──────── Data records

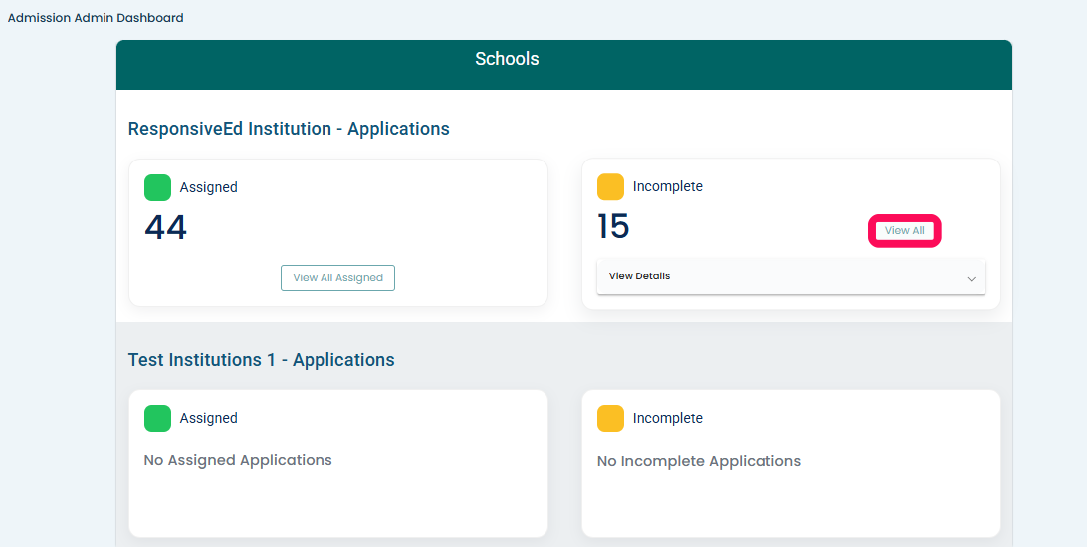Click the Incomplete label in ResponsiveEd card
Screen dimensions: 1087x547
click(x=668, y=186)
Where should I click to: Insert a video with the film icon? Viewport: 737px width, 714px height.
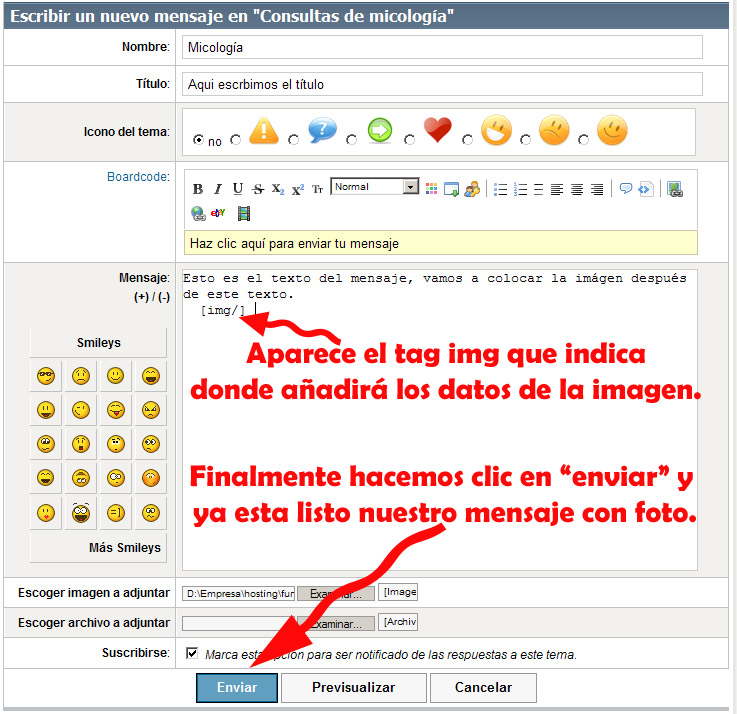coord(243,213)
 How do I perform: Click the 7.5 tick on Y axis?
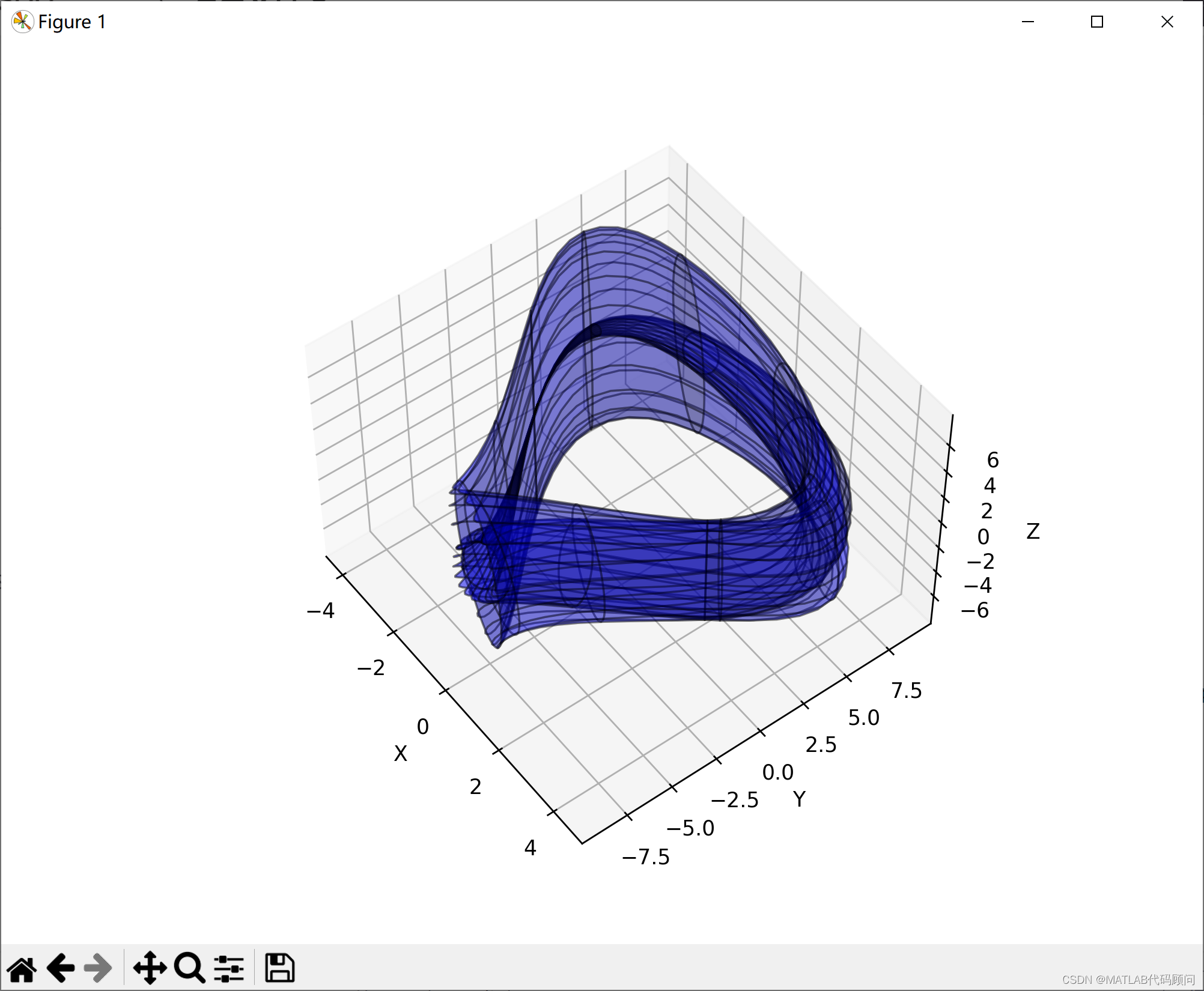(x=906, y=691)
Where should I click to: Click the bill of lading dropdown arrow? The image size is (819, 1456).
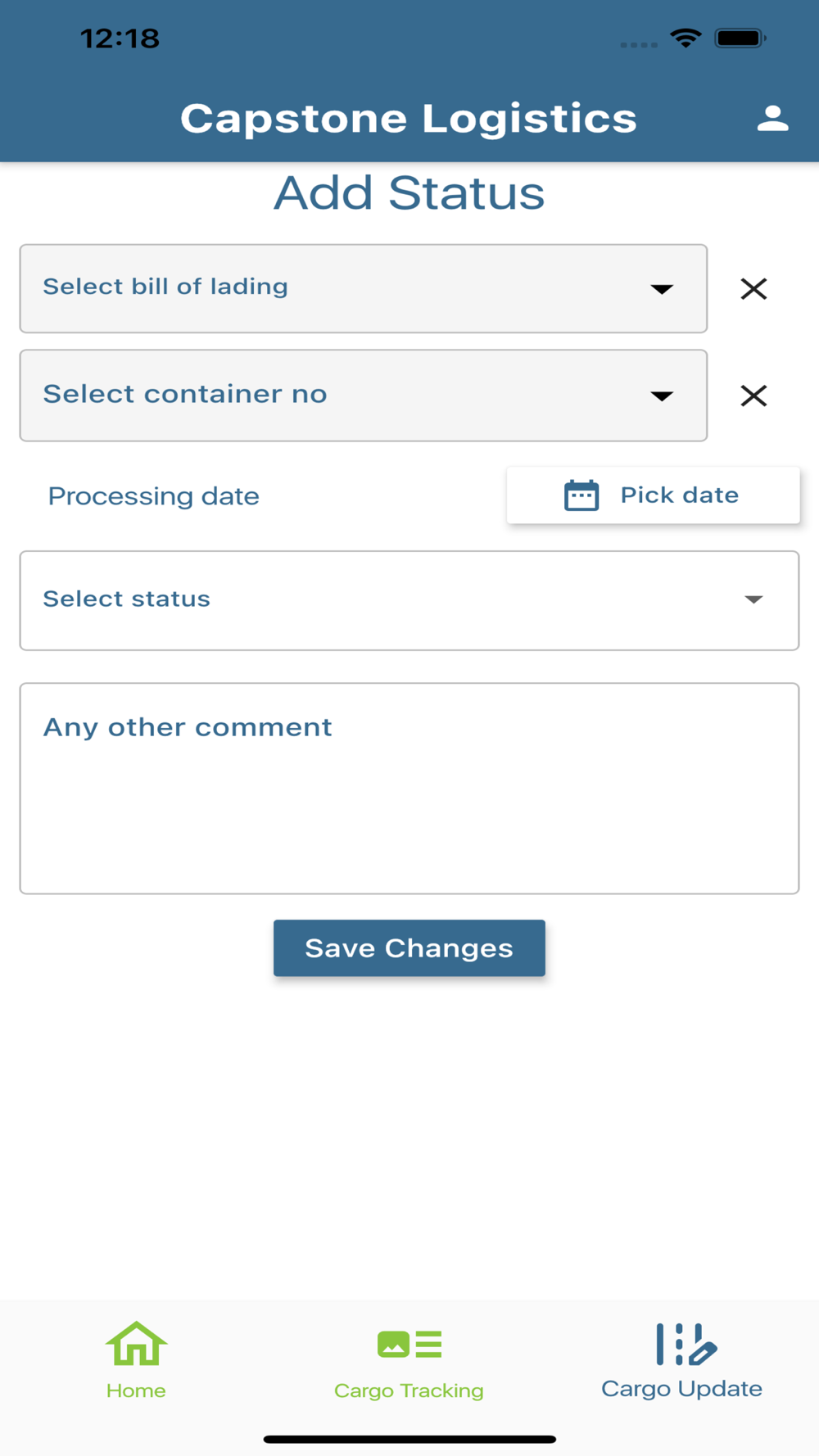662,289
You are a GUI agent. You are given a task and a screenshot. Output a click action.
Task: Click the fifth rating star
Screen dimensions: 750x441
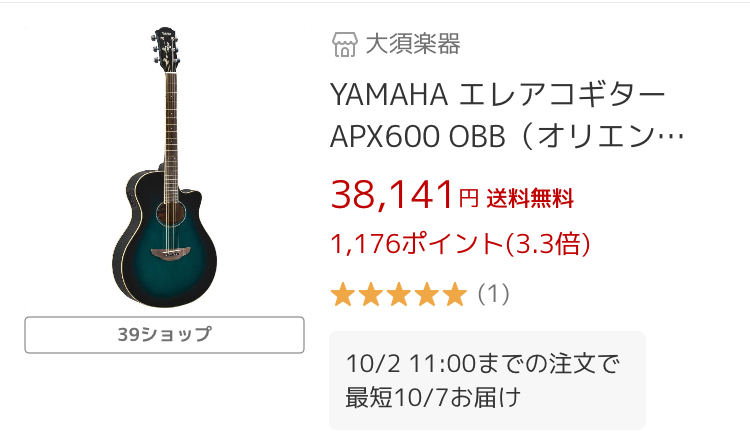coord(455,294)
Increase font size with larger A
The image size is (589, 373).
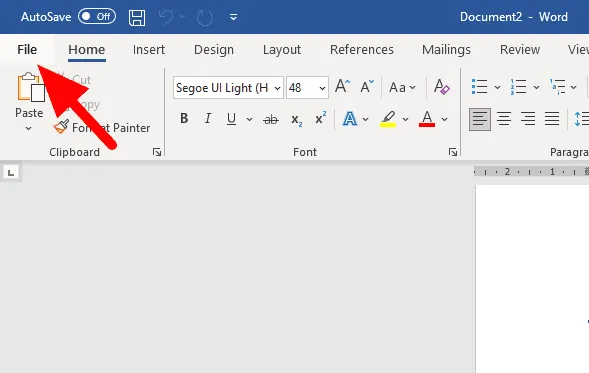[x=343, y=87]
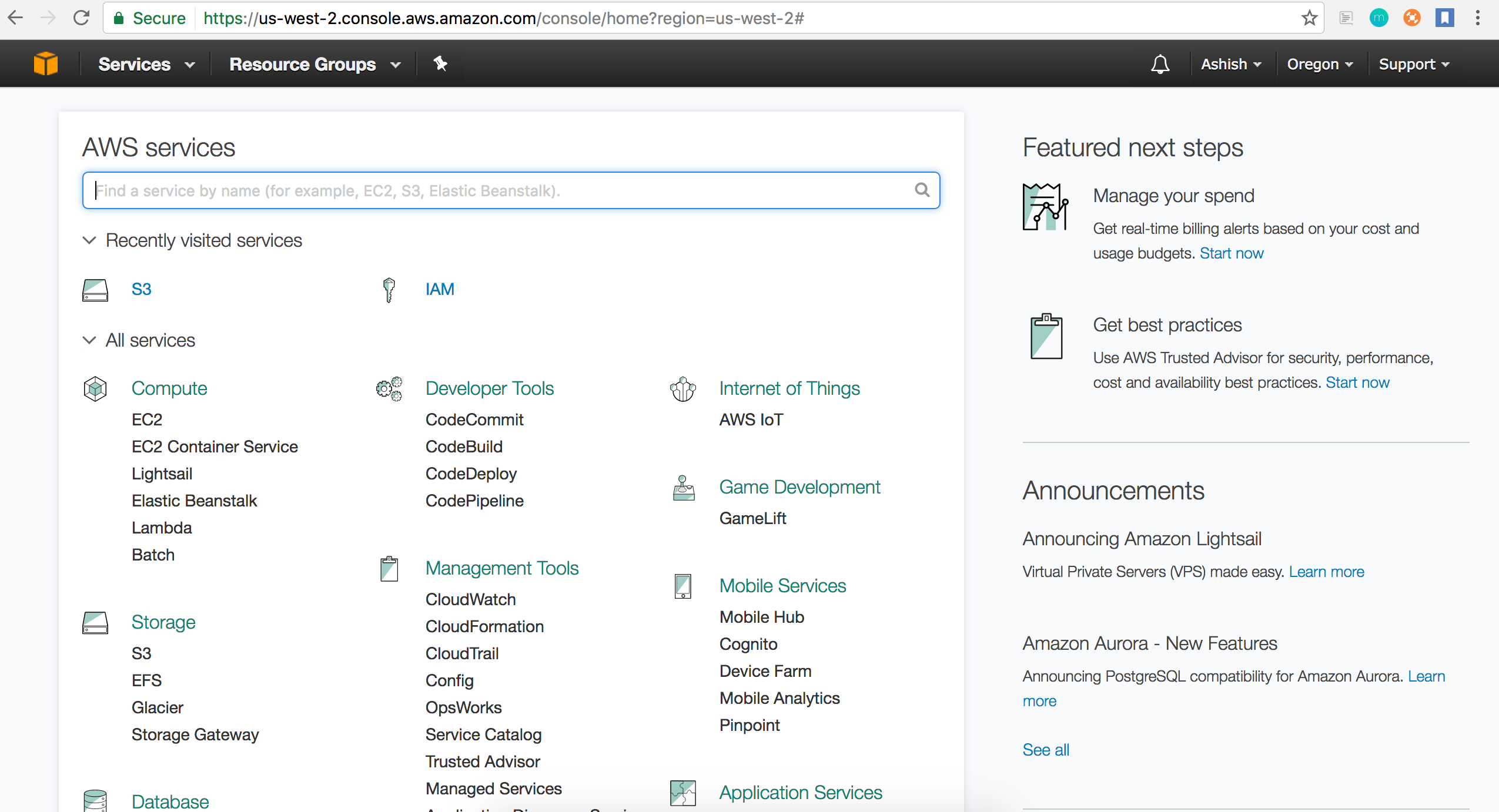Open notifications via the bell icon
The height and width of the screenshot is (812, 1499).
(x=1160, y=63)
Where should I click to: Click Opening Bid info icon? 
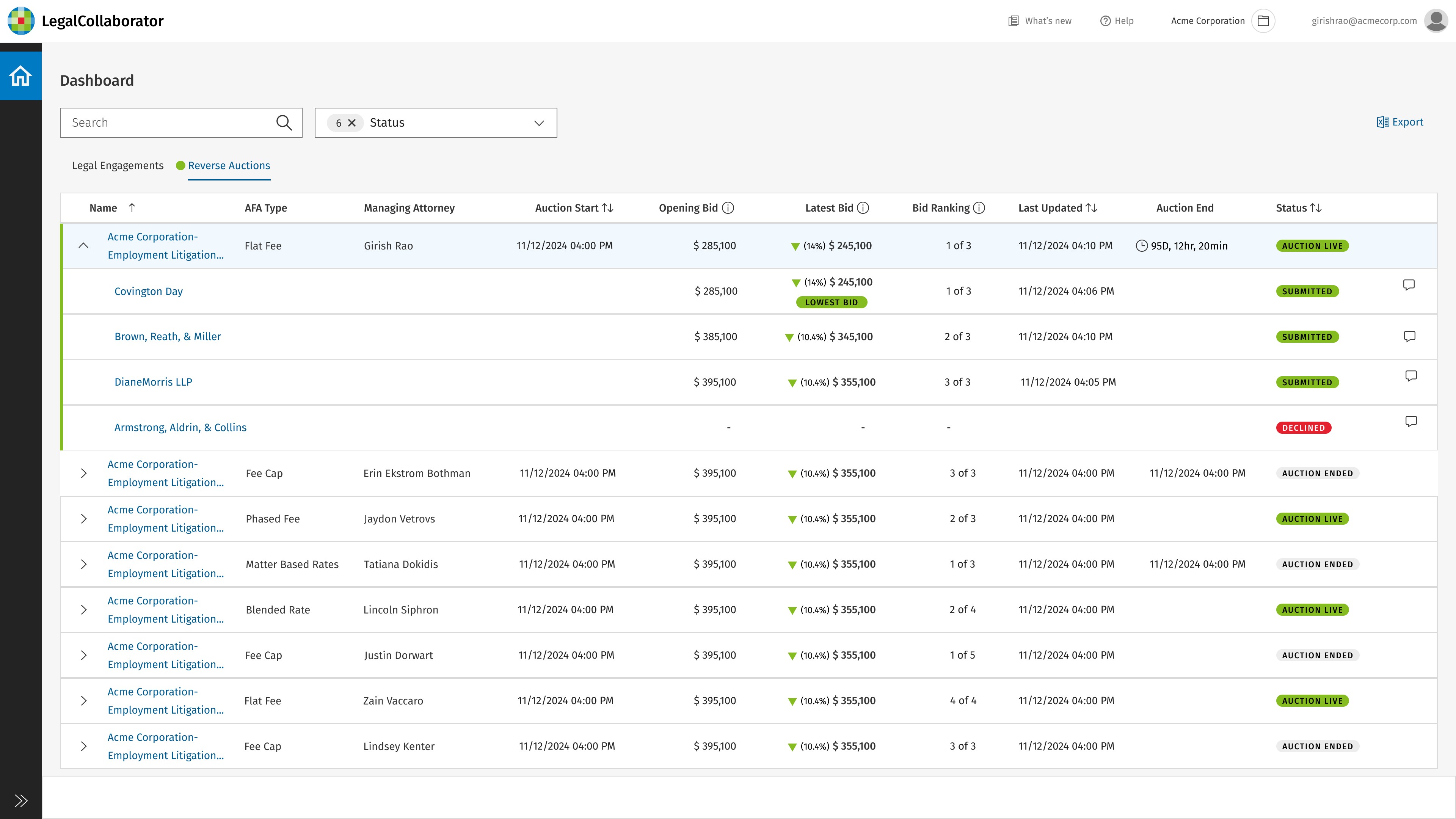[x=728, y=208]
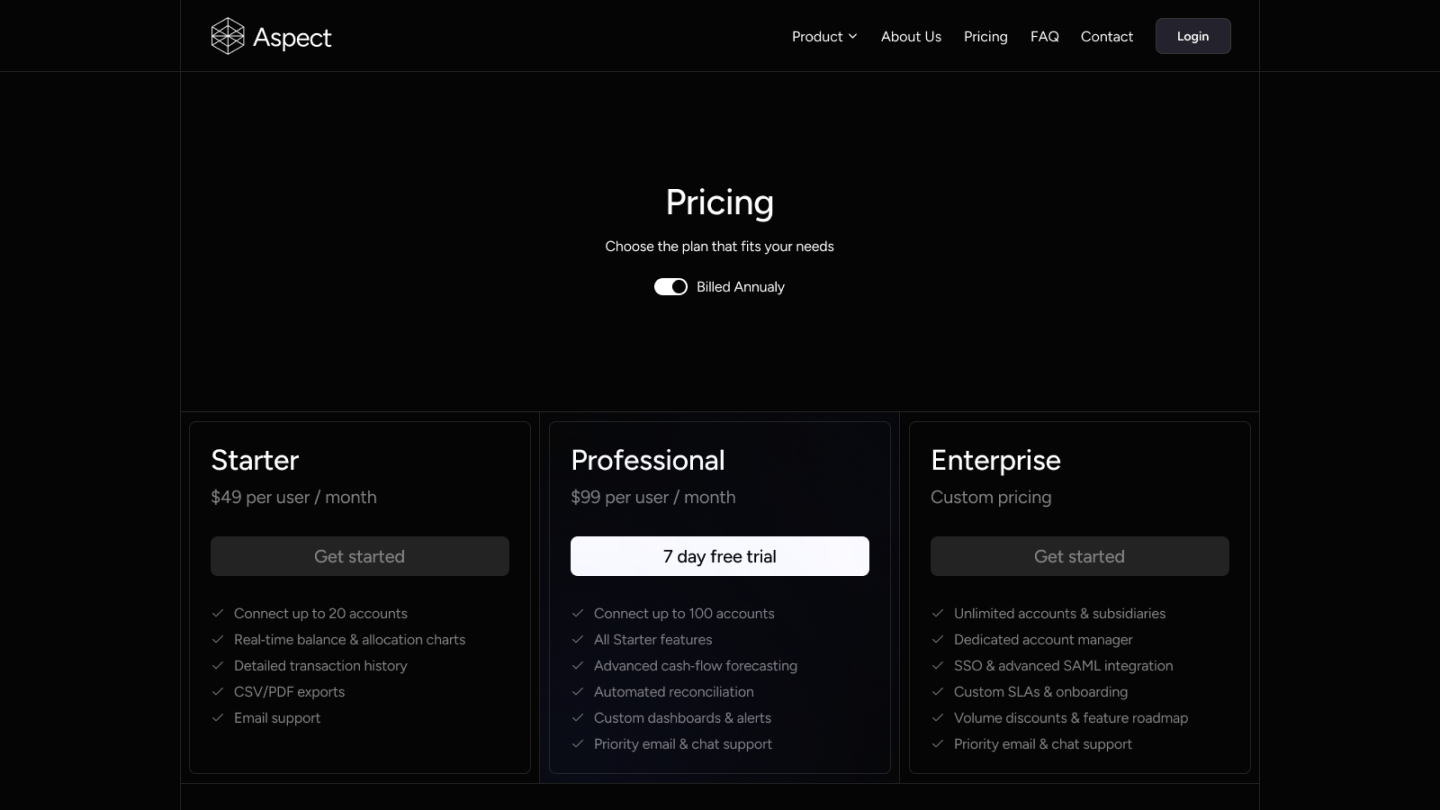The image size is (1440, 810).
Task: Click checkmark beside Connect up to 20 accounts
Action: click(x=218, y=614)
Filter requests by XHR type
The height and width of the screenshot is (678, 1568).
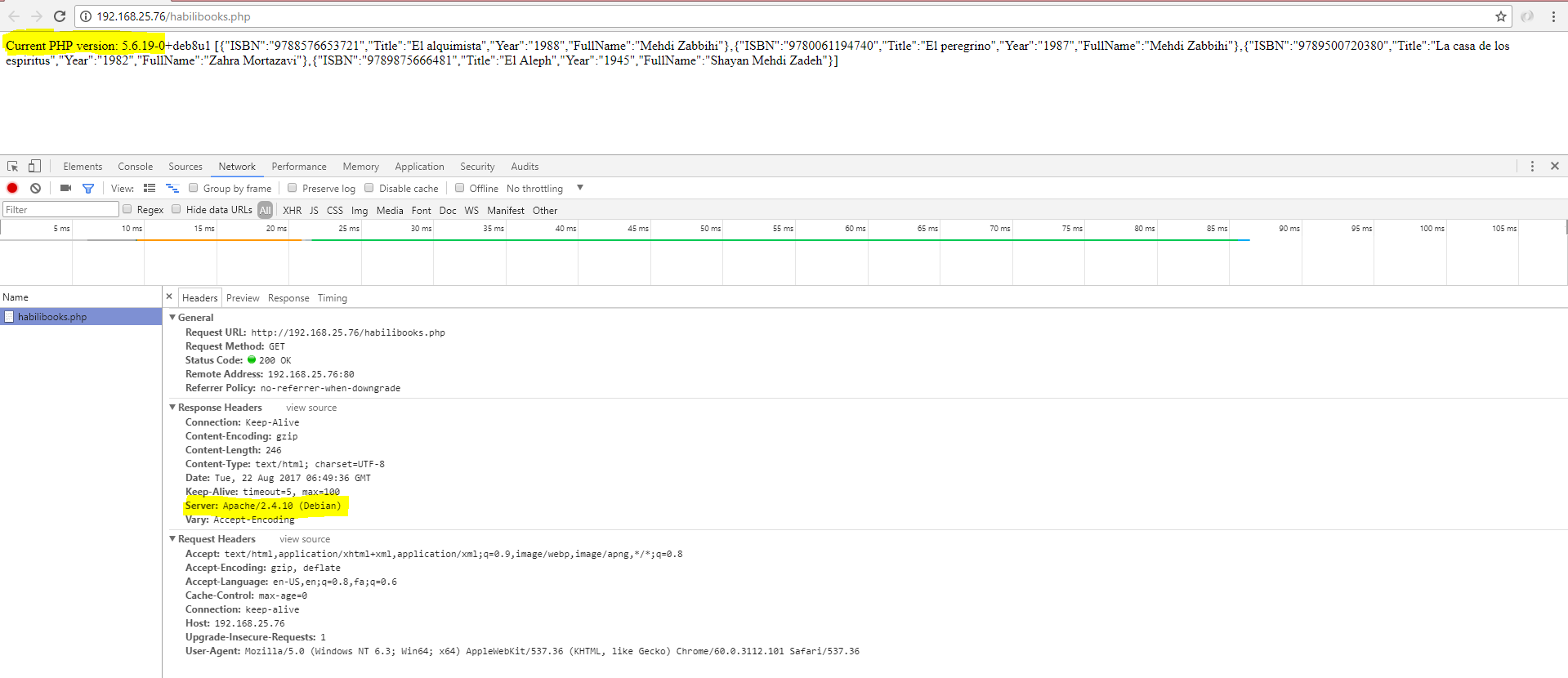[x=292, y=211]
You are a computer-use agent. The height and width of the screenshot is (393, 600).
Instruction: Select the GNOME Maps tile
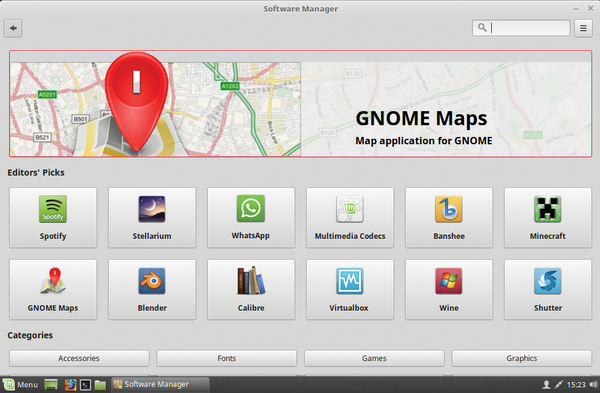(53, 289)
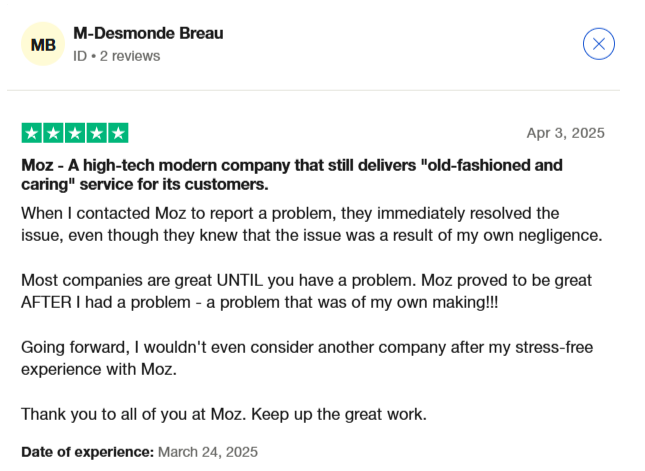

────────────────

▶ Stated exercise: Reproduce all of the material above word for word, leaving out the pictures.

▶ Correct output:
Click the Incomplete label in ResponsiveEd card
Screen dimensions: 1087x547
click(x=668, y=186)
Where should I click to: Insert a video with the film icon? Viewport: 737px width, 714px height.
coord(243,213)
 How do I perform: Click the 7.5 tick on Y axis?
(x=906, y=691)
Where should I click to: Click the bill of lading dropdown arrow? The image size is (819, 1456).
662,289
You are a GUI agent. You are given a task and a screenshot. Output a click action.
Task: Click the fifth rating star
Screen dimensions: 750x441
coord(455,294)
Increase font size with larger A
The image size is (589, 373).
[x=343, y=87]
Open notifications via the bell icon
The height and width of the screenshot is (812, 1499).
(x=1160, y=63)
Where should I click to: Click Opening Bid info icon? 
[x=728, y=208]
The image size is (1440, 810).
Task: Click checkmark beside Connect up to 20 accounts
Action: click(x=218, y=614)
Filter requests by XHR type
The height and width of the screenshot is (678, 1568).
[x=292, y=211]
You are a computer-use agent. The height and width of the screenshot is (393, 600).
Instruction: Select the GNOME Maps tile
(53, 289)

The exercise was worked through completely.